— REQUIRED WORK —
Look below for the line that contains "Where should I click to: Toggle", then copy it and each following line exactly, through and including the line that contains "The width and height of the screenshot is (1421, 800).".

[Collected data]
--------------------

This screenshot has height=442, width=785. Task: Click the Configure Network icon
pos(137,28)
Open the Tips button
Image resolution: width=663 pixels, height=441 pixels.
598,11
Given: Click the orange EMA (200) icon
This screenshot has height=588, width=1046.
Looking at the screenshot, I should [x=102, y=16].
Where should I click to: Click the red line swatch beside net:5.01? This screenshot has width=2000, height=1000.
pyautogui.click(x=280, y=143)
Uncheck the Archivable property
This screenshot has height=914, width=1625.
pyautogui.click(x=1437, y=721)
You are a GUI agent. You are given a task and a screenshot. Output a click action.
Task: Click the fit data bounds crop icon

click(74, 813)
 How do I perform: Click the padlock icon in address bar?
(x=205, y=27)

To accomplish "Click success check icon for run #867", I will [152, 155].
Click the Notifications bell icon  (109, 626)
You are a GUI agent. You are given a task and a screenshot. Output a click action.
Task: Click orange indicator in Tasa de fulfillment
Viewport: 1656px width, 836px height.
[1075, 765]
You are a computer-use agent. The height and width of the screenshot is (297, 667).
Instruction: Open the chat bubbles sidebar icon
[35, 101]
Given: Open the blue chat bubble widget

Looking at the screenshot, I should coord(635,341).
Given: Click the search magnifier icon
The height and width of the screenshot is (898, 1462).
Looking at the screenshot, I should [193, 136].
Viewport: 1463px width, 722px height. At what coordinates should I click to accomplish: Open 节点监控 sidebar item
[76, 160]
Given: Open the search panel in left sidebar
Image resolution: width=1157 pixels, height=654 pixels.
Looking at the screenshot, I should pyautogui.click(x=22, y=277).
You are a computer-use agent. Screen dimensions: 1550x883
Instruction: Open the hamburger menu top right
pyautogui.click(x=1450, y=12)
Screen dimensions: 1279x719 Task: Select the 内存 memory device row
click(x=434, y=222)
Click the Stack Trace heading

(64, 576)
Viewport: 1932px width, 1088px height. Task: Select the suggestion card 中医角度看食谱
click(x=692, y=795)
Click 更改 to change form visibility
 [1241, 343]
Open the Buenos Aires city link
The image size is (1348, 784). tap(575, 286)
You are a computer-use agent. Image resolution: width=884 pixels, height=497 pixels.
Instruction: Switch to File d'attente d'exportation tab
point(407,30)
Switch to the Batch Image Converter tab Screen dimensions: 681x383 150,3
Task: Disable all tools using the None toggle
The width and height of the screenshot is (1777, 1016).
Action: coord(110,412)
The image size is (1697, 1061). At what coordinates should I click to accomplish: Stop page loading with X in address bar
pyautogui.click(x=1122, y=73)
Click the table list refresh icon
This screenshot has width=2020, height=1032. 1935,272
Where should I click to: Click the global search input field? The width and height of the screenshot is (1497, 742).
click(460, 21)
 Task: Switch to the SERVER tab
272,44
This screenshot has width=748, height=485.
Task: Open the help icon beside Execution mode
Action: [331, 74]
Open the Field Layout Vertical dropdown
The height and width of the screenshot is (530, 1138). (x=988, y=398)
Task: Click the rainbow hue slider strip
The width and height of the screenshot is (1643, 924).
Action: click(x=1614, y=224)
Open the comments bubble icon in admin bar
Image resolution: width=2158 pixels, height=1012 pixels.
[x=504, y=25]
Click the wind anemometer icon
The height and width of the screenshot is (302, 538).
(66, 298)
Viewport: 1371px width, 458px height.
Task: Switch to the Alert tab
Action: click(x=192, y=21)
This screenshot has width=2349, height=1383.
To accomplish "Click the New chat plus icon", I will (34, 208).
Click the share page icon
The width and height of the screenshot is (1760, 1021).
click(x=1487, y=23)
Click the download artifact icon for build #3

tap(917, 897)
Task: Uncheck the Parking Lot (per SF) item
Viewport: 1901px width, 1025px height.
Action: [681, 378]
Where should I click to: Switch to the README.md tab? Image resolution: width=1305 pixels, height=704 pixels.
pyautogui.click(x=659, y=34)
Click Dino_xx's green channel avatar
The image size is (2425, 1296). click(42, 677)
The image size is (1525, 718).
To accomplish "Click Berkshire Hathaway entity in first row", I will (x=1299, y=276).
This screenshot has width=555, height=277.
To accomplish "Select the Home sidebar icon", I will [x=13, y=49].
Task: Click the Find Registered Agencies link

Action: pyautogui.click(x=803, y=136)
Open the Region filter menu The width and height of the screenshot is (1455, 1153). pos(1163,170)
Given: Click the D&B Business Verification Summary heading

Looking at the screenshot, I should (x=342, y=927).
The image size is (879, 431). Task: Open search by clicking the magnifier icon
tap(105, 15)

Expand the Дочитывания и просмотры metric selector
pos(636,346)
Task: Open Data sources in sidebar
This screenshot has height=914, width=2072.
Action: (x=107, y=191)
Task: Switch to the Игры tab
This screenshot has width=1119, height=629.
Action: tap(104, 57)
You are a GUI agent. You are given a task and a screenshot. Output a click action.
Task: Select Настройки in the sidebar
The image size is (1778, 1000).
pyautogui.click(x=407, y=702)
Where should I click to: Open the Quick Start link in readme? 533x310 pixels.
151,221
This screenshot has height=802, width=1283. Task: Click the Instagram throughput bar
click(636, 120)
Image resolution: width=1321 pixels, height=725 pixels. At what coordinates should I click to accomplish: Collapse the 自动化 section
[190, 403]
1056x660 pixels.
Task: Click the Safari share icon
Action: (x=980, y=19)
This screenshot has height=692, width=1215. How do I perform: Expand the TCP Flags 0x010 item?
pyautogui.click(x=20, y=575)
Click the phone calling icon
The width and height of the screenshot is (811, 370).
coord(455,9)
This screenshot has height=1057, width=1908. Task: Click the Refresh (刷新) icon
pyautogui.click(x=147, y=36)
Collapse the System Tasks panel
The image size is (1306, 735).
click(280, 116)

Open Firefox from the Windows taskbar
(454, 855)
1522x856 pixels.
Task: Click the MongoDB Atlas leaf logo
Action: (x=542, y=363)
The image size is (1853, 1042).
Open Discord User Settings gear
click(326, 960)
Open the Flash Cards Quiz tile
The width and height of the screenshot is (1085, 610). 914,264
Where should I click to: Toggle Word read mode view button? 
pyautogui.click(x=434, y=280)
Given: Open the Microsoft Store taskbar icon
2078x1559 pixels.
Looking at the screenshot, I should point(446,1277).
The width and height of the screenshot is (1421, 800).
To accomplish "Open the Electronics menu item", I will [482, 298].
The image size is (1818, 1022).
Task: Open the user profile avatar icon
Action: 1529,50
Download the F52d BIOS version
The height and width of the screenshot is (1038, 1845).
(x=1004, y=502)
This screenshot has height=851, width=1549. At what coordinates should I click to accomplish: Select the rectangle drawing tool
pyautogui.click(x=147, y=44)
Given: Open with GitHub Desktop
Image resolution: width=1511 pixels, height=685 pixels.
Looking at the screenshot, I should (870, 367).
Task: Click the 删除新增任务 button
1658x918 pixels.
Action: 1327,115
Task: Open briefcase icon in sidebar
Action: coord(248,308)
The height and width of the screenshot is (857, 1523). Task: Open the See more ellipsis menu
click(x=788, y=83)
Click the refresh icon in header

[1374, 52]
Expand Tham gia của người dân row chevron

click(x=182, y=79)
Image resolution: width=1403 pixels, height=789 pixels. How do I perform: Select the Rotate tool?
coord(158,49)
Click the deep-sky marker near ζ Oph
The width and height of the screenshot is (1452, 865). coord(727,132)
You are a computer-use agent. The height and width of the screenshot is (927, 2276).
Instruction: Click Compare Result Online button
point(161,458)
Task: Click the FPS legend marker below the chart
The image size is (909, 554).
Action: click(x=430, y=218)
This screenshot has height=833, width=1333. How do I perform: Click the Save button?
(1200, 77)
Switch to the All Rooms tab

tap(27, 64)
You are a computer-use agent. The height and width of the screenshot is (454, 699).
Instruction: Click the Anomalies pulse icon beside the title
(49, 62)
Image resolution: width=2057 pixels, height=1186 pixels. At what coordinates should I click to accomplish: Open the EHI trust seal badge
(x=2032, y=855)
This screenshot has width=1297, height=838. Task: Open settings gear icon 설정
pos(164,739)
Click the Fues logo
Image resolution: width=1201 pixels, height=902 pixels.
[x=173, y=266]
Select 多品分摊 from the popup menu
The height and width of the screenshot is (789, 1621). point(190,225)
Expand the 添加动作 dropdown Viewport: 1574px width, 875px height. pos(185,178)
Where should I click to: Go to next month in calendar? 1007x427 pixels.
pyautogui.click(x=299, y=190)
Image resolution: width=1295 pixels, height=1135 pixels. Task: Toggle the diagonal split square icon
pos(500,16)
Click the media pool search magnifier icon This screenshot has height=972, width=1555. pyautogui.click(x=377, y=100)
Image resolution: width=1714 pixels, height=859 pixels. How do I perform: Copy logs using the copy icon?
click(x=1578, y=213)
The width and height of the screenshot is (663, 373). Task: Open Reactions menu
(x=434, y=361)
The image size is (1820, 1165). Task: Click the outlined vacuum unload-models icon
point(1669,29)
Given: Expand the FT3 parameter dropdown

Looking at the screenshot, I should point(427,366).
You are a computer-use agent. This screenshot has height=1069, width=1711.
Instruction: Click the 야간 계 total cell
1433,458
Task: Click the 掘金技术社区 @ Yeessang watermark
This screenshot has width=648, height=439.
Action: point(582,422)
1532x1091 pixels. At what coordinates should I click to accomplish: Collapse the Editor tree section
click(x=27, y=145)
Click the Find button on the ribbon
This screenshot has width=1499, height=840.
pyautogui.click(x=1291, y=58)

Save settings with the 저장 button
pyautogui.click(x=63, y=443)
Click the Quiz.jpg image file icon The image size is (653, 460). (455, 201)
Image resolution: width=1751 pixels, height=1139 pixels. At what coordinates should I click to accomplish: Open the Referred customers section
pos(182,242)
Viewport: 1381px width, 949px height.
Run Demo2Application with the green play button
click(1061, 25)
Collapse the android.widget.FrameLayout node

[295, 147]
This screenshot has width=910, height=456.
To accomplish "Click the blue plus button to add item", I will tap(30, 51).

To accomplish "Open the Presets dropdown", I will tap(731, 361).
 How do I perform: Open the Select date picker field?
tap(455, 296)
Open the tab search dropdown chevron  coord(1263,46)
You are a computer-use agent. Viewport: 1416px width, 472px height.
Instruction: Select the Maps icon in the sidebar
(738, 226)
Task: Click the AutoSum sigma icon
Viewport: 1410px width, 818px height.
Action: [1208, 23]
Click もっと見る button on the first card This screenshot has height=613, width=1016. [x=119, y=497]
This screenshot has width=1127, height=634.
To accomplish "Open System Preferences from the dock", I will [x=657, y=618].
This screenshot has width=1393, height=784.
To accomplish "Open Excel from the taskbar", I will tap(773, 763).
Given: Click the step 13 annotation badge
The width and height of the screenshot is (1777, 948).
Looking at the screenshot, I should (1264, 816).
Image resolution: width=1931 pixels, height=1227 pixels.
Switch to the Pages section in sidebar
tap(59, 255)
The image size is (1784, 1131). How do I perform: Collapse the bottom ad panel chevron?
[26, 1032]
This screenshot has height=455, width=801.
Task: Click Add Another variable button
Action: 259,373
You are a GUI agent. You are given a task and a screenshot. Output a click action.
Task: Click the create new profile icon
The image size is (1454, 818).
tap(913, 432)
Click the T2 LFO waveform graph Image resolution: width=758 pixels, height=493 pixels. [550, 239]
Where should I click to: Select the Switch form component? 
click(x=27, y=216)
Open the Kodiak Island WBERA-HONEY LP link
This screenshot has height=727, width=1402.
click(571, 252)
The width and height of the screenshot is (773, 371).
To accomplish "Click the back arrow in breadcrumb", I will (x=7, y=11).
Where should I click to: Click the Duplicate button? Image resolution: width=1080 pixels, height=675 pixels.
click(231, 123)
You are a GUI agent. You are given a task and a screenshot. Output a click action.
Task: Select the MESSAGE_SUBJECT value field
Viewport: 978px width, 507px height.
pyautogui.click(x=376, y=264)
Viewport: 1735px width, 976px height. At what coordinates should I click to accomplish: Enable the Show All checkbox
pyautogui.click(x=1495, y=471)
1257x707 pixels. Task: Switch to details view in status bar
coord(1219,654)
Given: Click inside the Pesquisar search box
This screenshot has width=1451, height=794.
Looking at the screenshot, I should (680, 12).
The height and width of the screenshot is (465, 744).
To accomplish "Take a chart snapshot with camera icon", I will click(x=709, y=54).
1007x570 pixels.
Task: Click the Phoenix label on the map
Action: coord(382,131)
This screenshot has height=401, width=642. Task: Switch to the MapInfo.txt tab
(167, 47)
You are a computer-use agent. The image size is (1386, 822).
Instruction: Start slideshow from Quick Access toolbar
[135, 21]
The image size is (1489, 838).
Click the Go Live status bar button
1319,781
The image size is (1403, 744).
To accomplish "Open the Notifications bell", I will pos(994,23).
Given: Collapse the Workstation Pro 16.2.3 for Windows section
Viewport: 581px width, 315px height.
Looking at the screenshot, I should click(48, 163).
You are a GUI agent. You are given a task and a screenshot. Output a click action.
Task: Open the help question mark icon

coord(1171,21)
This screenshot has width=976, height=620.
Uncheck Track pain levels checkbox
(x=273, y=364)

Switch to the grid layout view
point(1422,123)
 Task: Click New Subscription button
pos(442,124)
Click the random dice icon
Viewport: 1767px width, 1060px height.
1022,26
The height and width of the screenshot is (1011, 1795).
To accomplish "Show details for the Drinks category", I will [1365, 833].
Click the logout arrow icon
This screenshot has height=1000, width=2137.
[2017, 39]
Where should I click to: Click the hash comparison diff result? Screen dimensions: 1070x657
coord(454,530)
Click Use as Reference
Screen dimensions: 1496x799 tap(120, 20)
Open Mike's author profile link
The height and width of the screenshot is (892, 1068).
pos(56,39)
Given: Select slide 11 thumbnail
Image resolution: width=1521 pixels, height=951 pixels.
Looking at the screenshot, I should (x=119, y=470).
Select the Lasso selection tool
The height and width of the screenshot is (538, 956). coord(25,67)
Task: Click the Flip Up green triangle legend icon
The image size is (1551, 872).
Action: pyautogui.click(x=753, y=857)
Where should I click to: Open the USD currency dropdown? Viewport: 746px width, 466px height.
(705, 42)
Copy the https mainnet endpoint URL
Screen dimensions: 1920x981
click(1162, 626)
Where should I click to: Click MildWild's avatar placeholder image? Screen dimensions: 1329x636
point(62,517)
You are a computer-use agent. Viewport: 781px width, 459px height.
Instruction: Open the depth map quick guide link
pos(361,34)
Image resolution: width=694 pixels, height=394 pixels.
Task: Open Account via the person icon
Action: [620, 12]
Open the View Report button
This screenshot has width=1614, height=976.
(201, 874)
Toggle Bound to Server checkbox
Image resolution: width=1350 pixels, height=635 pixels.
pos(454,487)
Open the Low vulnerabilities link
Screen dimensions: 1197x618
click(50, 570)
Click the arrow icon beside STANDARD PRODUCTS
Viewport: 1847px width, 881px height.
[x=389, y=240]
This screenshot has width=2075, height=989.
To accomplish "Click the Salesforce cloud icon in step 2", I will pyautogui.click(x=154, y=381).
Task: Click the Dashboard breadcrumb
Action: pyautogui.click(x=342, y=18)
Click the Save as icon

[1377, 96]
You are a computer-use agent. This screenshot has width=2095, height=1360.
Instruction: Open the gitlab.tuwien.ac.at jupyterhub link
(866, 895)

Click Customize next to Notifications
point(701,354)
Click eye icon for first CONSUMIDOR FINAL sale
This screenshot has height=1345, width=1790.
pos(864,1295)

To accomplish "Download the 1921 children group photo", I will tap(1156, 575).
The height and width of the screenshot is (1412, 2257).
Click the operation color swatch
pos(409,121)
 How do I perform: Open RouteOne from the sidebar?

--------------------

— RESULT OF THE EXERCISE —
Where should I click to: Toggle Word read mode view button? 
pyautogui.click(x=434, y=280)
Given: Open the Microsoft Store taskbar icon
2078x1559 pixels.
Looking at the screenshot, I should point(446,1277).
The width and height of the screenshot is (1421, 800).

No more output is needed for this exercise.